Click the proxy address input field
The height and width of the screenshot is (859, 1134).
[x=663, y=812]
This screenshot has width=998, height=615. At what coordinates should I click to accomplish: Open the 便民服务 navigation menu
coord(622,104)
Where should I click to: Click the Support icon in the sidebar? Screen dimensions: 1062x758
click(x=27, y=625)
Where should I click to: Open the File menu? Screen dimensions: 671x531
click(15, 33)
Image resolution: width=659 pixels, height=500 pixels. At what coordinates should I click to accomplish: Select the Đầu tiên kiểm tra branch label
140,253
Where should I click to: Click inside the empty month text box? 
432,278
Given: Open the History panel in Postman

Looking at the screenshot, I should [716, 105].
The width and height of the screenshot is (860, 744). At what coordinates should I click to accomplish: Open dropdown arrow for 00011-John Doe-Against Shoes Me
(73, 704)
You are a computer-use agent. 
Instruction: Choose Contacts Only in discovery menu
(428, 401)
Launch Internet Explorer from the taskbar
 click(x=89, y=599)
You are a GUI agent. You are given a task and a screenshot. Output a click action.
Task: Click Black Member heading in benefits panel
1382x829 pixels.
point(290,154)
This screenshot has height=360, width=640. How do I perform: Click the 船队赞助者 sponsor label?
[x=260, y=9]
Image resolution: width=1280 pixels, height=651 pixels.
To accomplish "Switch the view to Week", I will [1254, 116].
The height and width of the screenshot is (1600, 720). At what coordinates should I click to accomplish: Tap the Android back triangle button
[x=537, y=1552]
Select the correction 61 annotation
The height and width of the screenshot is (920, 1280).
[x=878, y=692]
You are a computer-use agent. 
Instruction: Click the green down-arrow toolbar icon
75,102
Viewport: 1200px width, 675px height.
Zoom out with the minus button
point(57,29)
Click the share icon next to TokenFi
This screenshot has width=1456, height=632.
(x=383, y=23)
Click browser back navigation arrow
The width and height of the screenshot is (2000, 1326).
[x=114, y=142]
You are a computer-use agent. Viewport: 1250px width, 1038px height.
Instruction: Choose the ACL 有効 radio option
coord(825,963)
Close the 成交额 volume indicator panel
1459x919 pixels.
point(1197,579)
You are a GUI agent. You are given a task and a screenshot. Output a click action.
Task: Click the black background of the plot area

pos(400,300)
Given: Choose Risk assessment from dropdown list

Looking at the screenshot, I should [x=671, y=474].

## [Work task]
Beginning with the first line above, transcribe all of the data exactly.

## [Result]
Click the proxy address input field
The height and width of the screenshot is (859, 1134).
[x=663, y=812]
This screenshot has width=998, height=615. At what coordinates should I click to accomplish: Open the 便民服务 navigation menu
coord(622,104)
Where should I click to: Click the Support icon in the sidebar? Screen dimensions: 1062x758
click(x=27, y=625)
Where should I click to: Open the File menu? Screen dimensions: 671x531
click(15, 33)
Image resolution: width=659 pixels, height=500 pixels. At what coordinates should I click to accomplish: Select the Đầu tiên kiểm tra branch label
140,253
Where should I click to: Click inside the empty month text box? 
432,278
Given: Open the History panel in Postman

Looking at the screenshot, I should [716, 105].
The width and height of the screenshot is (860, 744). At what coordinates should I click to accomplish: Open dropdown arrow for 00011-John Doe-Against Shoes Me
(73, 704)
You are a computer-use agent. 
Instruction: Choose Contacts Only in discovery menu
(428, 401)
Launch Internet Explorer from the taskbar
 click(x=89, y=599)
You are a GUI agent. You are given a task and a screenshot. Output a click action.
Task: Click Black Member heading in benefits panel
1382x829 pixels.
point(290,154)
This screenshot has height=360, width=640. How do I perform: Click the 船队赞助者 sponsor label?
[x=260, y=9]
Image resolution: width=1280 pixels, height=651 pixels.
To accomplish "Switch the view to Week", I will [1254, 116].
The height and width of the screenshot is (1600, 720). At what coordinates should I click to accomplish: Tap the Android back triangle button
[x=537, y=1552]
Select the correction 61 annotation
The height and width of the screenshot is (920, 1280).
[x=878, y=692]
You are a computer-use agent. 
Instruction: Click the green down-arrow toolbar icon
75,102
Viewport: 1200px width, 675px height.
Zoom out with the minus button
point(57,29)
Click the share icon next to TokenFi
This screenshot has width=1456, height=632.
(x=383, y=23)
Click browser back navigation arrow
The width and height of the screenshot is (2000, 1326).
[x=114, y=142]
You are a computer-use agent. Viewport: 1250px width, 1038px height.
Instruction: Choose the ACL 有効 radio option
coord(825,963)
Close the 成交额 volume indicator panel
1459x919 pixels.
point(1197,579)
You are a GUI agent. You are given a task and a screenshot. Output a click action.
Task: Click the black background of the plot area

pos(400,300)
Given: Choose Risk assessment from dropdown list

Looking at the screenshot, I should [x=671, y=474].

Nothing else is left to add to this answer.